Das Schicksal, ein Mörder zu sein
Kammeroper: Händels „ Oreste“mit Eric Jurenas, Kay Link & Ruben Dubrovsky
Intendant Roland Geyer ist in der Kammeroper, der jungen Dependance des Theaters an der Wien, Beeindruckendes gelungen: Beim Innsbrucker Cesti- Wettbewerb und bei Eötvös’ „ Tri sestri“( Staatsoper) hatte er den Amerikaner Eric Jurenas gehört. Nun singt Jurenas in der „ Oreste“-Premiere der Kammeroper die Titelpartie.
Jurenas - er wird übrigens bei den Innsbrucker Festwochen in Keisers „ Octavia“singen - ist ein idealer Oreste: ein Countertenor mit strahlendem Timbre, bewundernswerter Höhensicherheit, mit Gespür für fein gezeichnete Emotionen. Souverän lässt er Händels wahnwitzige Koloraturen perlen, delikat klingen die Ausdrucksschattierungen.
Eindrucksvoll spielt er den Mörder seiner Mutter, ihres Geliebten Ägisthos und seines Schwagers Neoptolemos, dessen Frau er geheiratet hat. Eine feine Psychostudie, in der auch seine Angst vor den mythischen Rachegöttinnen, den Furien, stets mitschwingt.
Der Bach Consort Wien unter Rubén Dubrovsky begleitet mit federnder Rhythmik und Klangfrische. Arien sitzen perfekt, die Rezitative wirken lebendig.

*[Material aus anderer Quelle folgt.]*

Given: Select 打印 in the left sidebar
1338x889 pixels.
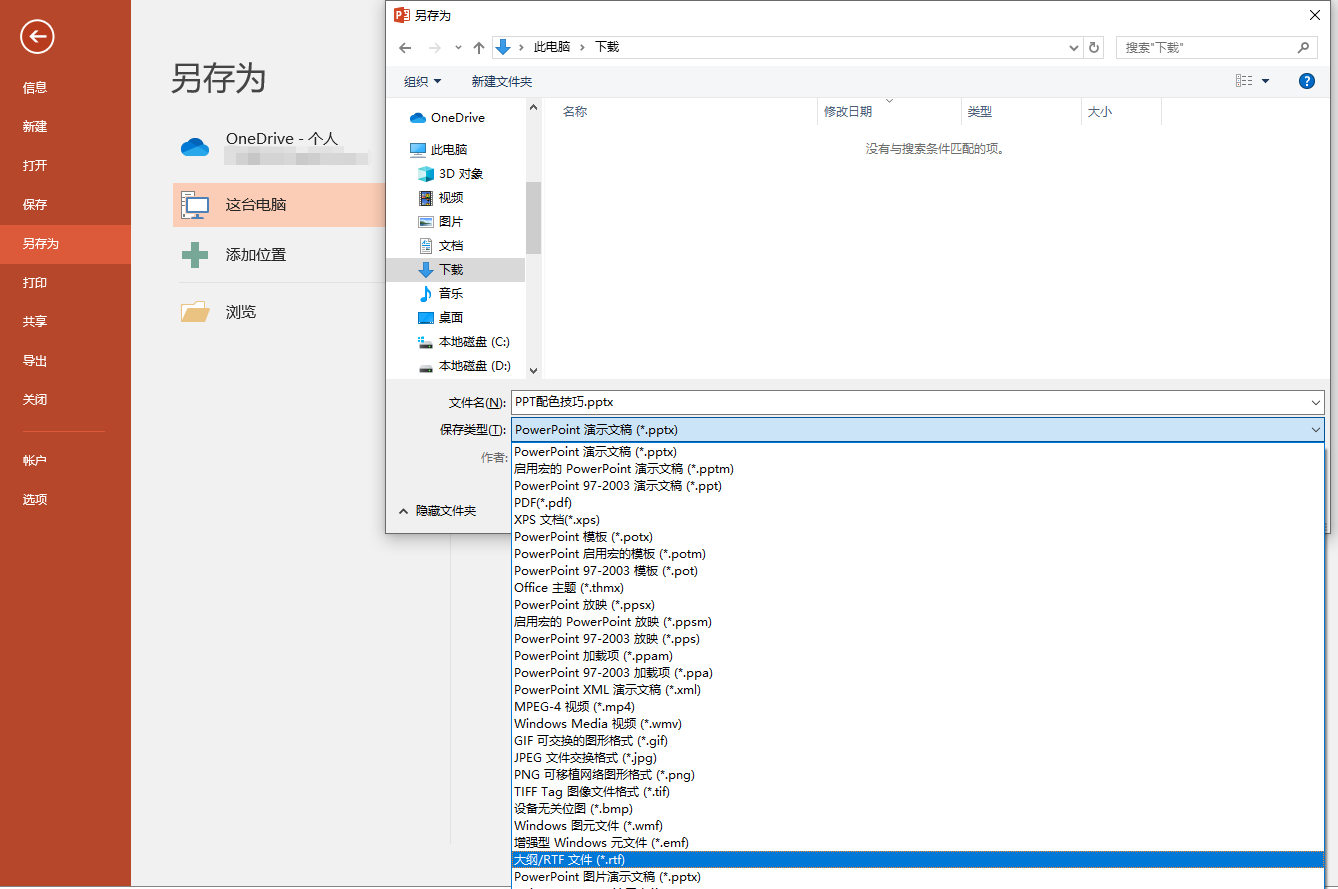Looking at the screenshot, I should (35, 283).
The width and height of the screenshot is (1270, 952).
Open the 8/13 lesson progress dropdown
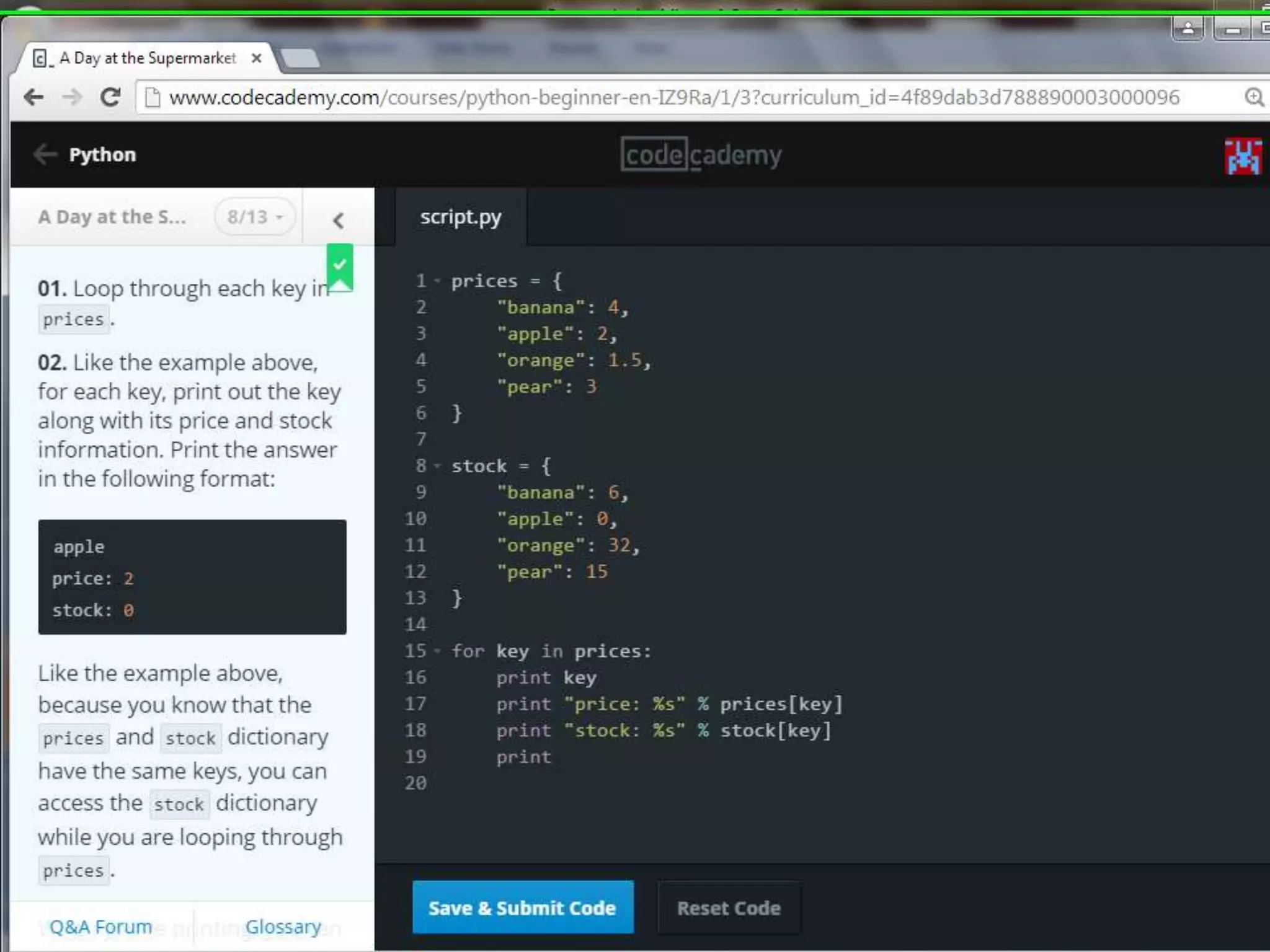254,217
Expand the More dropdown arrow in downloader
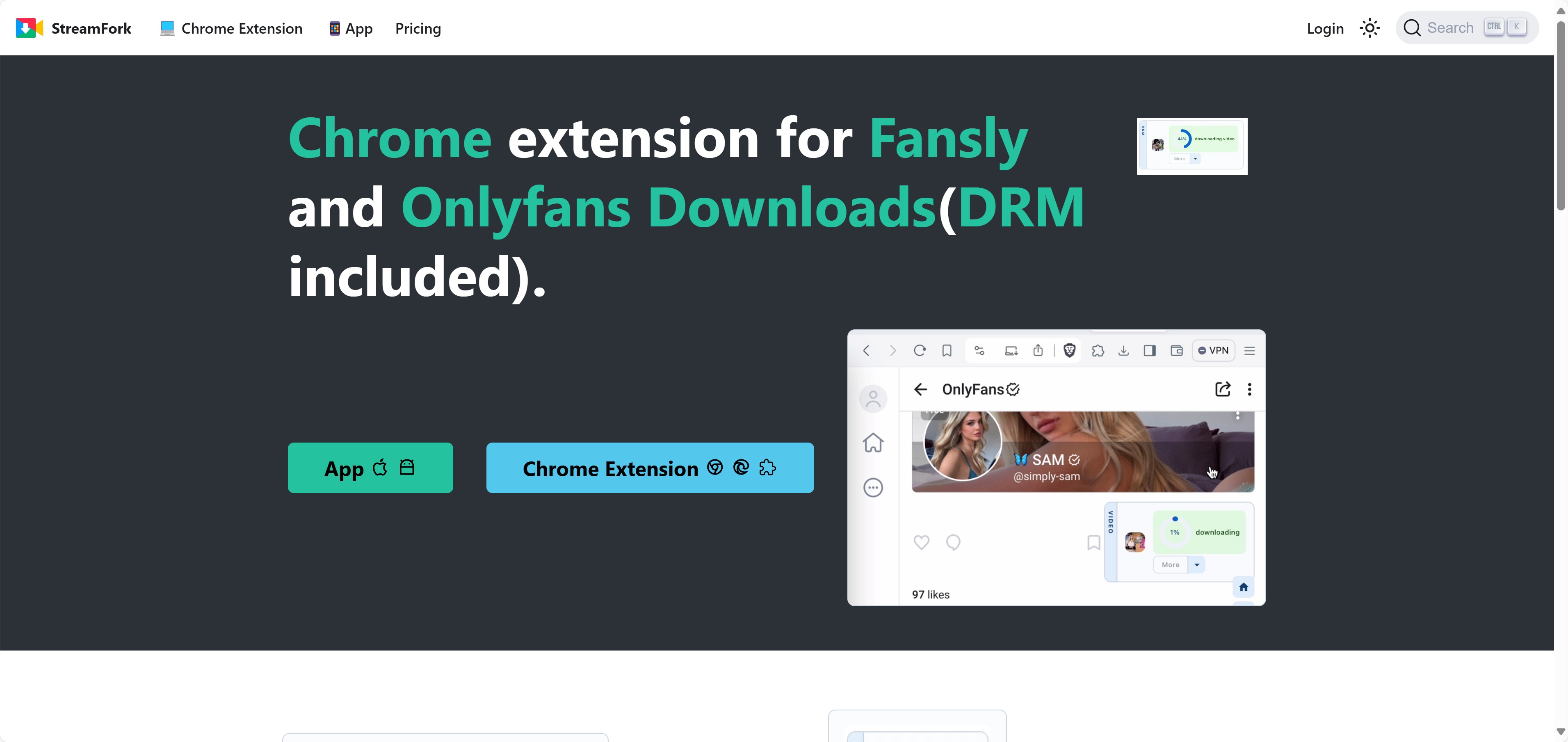The width and height of the screenshot is (1568, 742). (1196, 565)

Frederikke Kampmann ist die kämpferische Ermione, deren Abkehr von der Rachebesessenheit den grausamen Barbaren König Toante besiegt ( solide: Matteo Loi). Carolina Lippo ist eine expressive, an ihrem Kampf mit der Priesterinnenpflicht, Fremde zu schlachten, beinahe zerbrechende Ifigenia; Juan Henao Gonzalez der von Liebe zu Oreste getriebene Pilade mit noblem Tenor.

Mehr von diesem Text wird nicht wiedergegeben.